Stored records
◇ ◇ ◇
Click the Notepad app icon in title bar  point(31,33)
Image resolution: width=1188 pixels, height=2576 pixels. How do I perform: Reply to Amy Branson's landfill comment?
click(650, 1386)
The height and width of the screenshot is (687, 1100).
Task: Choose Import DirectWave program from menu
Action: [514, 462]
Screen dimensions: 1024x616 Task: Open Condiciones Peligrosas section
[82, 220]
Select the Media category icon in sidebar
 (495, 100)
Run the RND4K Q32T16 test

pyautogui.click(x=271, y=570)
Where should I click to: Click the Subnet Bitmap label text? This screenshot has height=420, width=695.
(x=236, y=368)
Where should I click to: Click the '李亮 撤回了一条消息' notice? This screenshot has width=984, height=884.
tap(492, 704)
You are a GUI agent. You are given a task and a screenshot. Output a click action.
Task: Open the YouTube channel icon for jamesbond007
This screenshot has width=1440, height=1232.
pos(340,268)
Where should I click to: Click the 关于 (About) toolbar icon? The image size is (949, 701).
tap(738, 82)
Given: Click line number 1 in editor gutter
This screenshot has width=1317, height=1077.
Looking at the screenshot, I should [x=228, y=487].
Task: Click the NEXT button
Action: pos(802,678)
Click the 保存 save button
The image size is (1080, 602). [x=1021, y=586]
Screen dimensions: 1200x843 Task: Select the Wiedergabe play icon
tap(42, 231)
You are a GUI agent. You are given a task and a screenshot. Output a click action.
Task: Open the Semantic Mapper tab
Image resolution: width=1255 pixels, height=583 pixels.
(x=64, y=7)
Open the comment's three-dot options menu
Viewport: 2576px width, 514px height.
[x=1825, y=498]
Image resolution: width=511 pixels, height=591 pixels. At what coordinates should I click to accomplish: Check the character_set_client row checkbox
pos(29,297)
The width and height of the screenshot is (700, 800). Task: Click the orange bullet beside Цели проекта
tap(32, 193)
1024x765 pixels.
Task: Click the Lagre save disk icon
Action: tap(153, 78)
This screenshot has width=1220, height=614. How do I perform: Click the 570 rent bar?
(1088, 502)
◇ ◇ ◇
## What is required
Return all of the data precisely as it appears.

## Exercise output
Click the Notepad app icon in title bar  point(31,33)
Image resolution: width=1188 pixels, height=2576 pixels. How do I perform: Reply to Amy Branson's landfill comment?
click(650, 1386)
The height and width of the screenshot is (687, 1100).
Task: Choose Import DirectWave program from menu
Action: [514, 462]
Screen dimensions: 1024x616 Task: Open Condiciones Peligrosas section
[82, 220]
Select the Media category icon in sidebar
 (495, 100)
Run the RND4K Q32T16 test

pyautogui.click(x=271, y=570)
Where should I click to: Click the Subnet Bitmap label text? This screenshot has height=420, width=695.
(x=236, y=368)
Where should I click to: Click the '李亮 撤回了一条消息' notice? This screenshot has width=984, height=884.
tap(492, 704)
You are a GUI agent. You are given a task and a screenshot. Output a click action.
Task: Open the YouTube channel icon for jamesbond007
This screenshot has width=1440, height=1232.
pos(340,268)
Where should I click to: Click the 关于 (About) toolbar icon? The image size is (949, 701).
tap(738, 82)
Given: Click line number 1 in editor gutter
This screenshot has width=1317, height=1077.
Looking at the screenshot, I should [x=228, y=487].
Task: Click the NEXT button
Action: pos(802,678)
Click the 保存 save button
The image size is (1080, 602). [x=1021, y=586]
Screen dimensions: 1200x843 Task: Select the Wiedergabe play icon
tap(42, 231)
You are a GUI agent. You are given a task and a screenshot. Output a click action.
Task: Open the Semantic Mapper tab
Image resolution: width=1255 pixels, height=583 pixels.
(x=64, y=7)
Open the comment's three-dot options menu
Viewport: 2576px width, 514px height.
[x=1825, y=498]
Image resolution: width=511 pixels, height=591 pixels. At what coordinates should I click to accomplish: Check the character_set_client row checkbox
pos(29,297)
The width and height of the screenshot is (700, 800). Task: Click the orange bullet beside Цели проекта
tap(32, 193)
1024x765 pixels.
Task: Click the Lagre save disk icon
Action: tap(153, 78)
This screenshot has width=1220, height=614. How do I perform: Click the 570 rent bar?
(1088, 502)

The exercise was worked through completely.